Upsettingly, when I blocked it, some dye ran out of the golden lurex thread and stained the white stuff in the colourwork a sort of nicotine-esque shade of ick, which I am quite gutted about. It doesn’t really show in the photos, but I know it’s there, and it’s annoying. It’s definitely a synthetics-friendly dye, since the angora and the silk are both totally unaffected, whereas the polyamide white baby stuff is stained! Also, the running dye didn’t stain my hands. Any ideas what might remove it?

The scarf came about because I saw these colours together in my stash, and they are all oddballs, and I thought ‘I’d like to play with these.’
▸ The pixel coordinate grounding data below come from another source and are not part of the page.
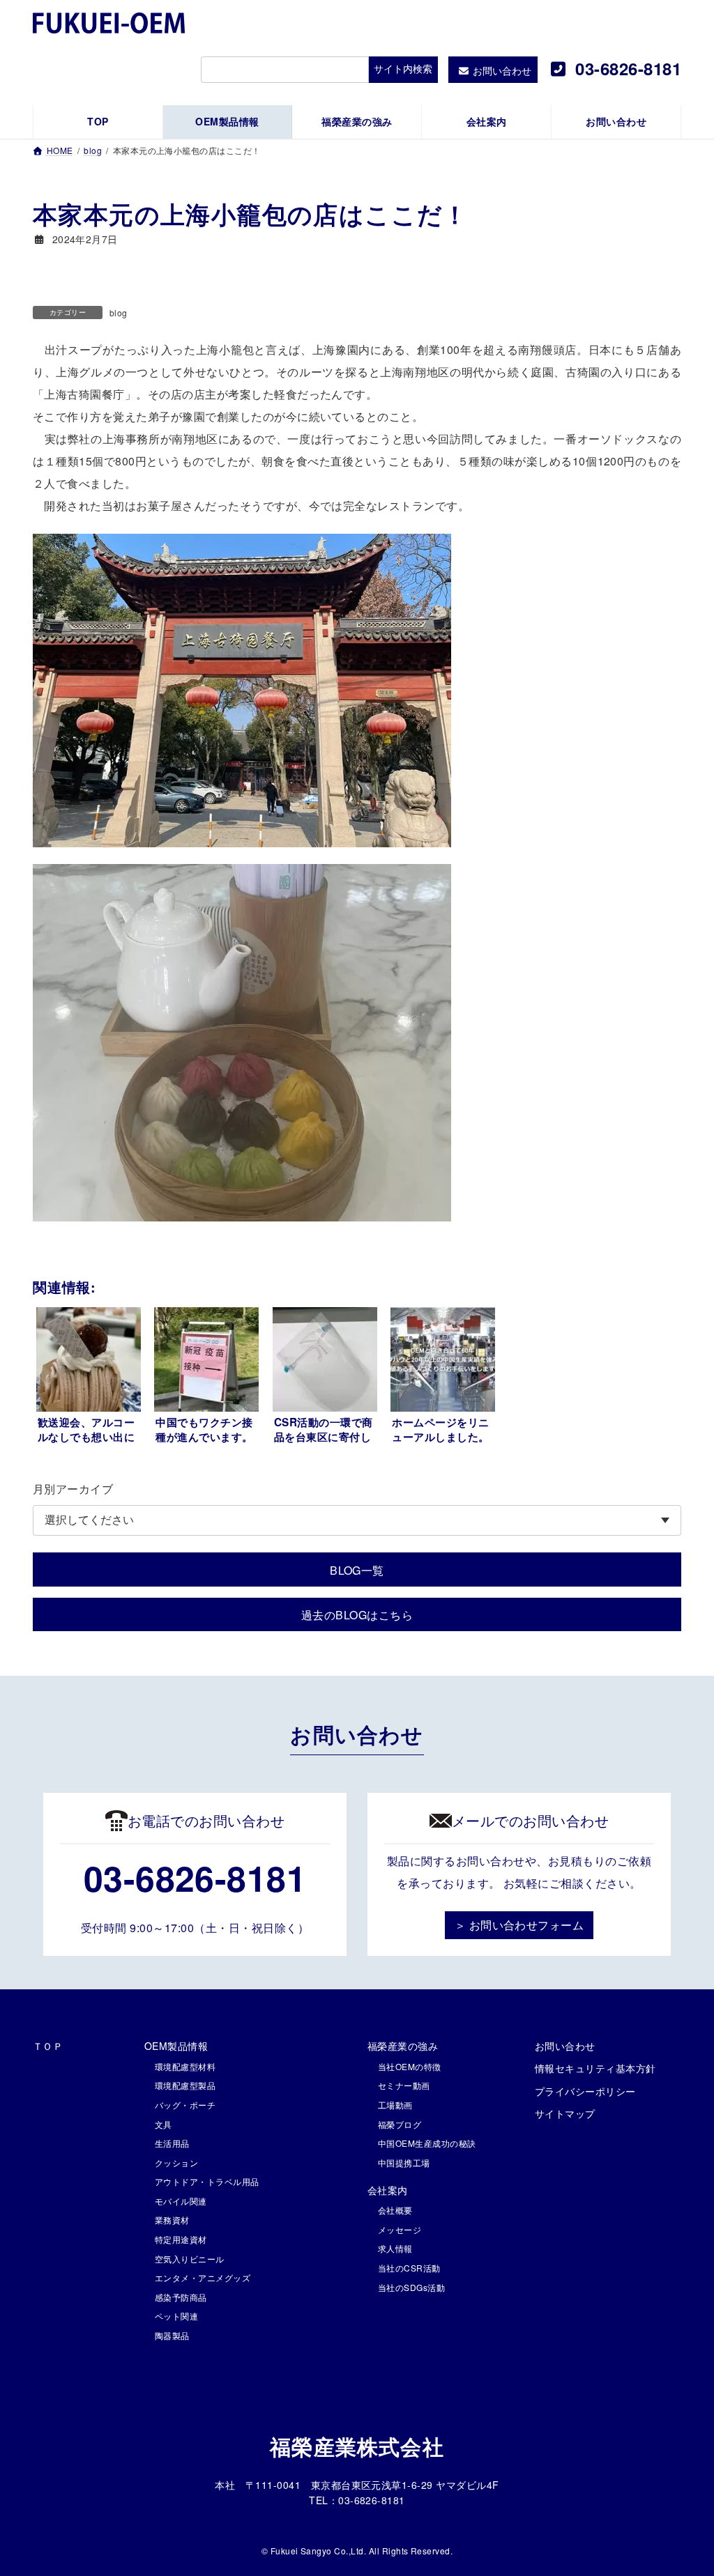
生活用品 (172, 2143)
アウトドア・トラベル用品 (207, 2181)
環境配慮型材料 (185, 2066)
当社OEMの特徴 (409, 2066)
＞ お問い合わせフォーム (519, 1925)
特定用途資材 (181, 2239)
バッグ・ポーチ (185, 2105)
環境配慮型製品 (185, 2085)
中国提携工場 (404, 2162)
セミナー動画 (404, 2085)
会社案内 (387, 2190)
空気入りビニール (190, 2259)
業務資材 (172, 2220)
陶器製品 (172, 2335)
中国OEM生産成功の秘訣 (427, 2143)
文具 (163, 2124)
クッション (176, 2162)
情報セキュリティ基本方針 (595, 2068)
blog (118, 312)
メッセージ (399, 2229)
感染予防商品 (181, 2297)
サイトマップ (565, 2113)
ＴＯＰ (48, 2046)
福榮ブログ (399, 2124)
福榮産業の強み (402, 2046)
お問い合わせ (565, 2046)
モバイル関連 (181, 2201)
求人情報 (395, 2248)
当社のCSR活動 (409, 2268)
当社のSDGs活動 (411, 2287)
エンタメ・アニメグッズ (202, 2277)
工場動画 (395, 2105)
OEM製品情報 (176, 2046)
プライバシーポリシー (585, 2091)
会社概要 (395, 2210)
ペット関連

They reminded me of the colours in the joyous jumper I made a while back; all golden fields and radiant blue skies and I thought a matching scarf would be amazing. I initially cast on and began a version of the My so called scarf pattern, but I really wasn’t enjoying the way the blue angora and the gold sari silk were looking together, plus the sari silk doesn’t have much stretch in it for the so called scarf stitch pattern and it was not a pleasant experience trying to knit it. So I ripped that out and started experimenting with other things and I realised the sari silk really needs to be knit on massive needles, to get a big drape and to not be tuggged about too much. Moss stitch wouldn’t s–t–r–e–t–c–h out with the weight in the same way stockinette would, plus the little bumps give a nice detail in the texture, even knit large. So I went for moss stitch in the sari-silk and little gold borders between that and the colourwork sections. I knit all the ends in as I went along, since I hate weaving in ends, and I picked up and knit a border all the way around to stabilise the scarf. That took forever! I gave up trying to count how many stitches but it was taking me over an hour to get around it each time at the end and I did the cast off in stages.

So it was a good exercise in playing/experimenting/adventuring, but only time will tell if I will actually ever wear such a thing. Does anyone have any suggestions of what sort of outfit this excessive stole/scarf could become a part of? An ensemble that it may just complete? I’m really not sure that pairing it with my red dotty shirt is helping me to appreciate its true potential, as an accessory.

*Thanks Liz for texting me the specifics when I remembered halfway to Wales that it may be possible to do some public knitting afterall!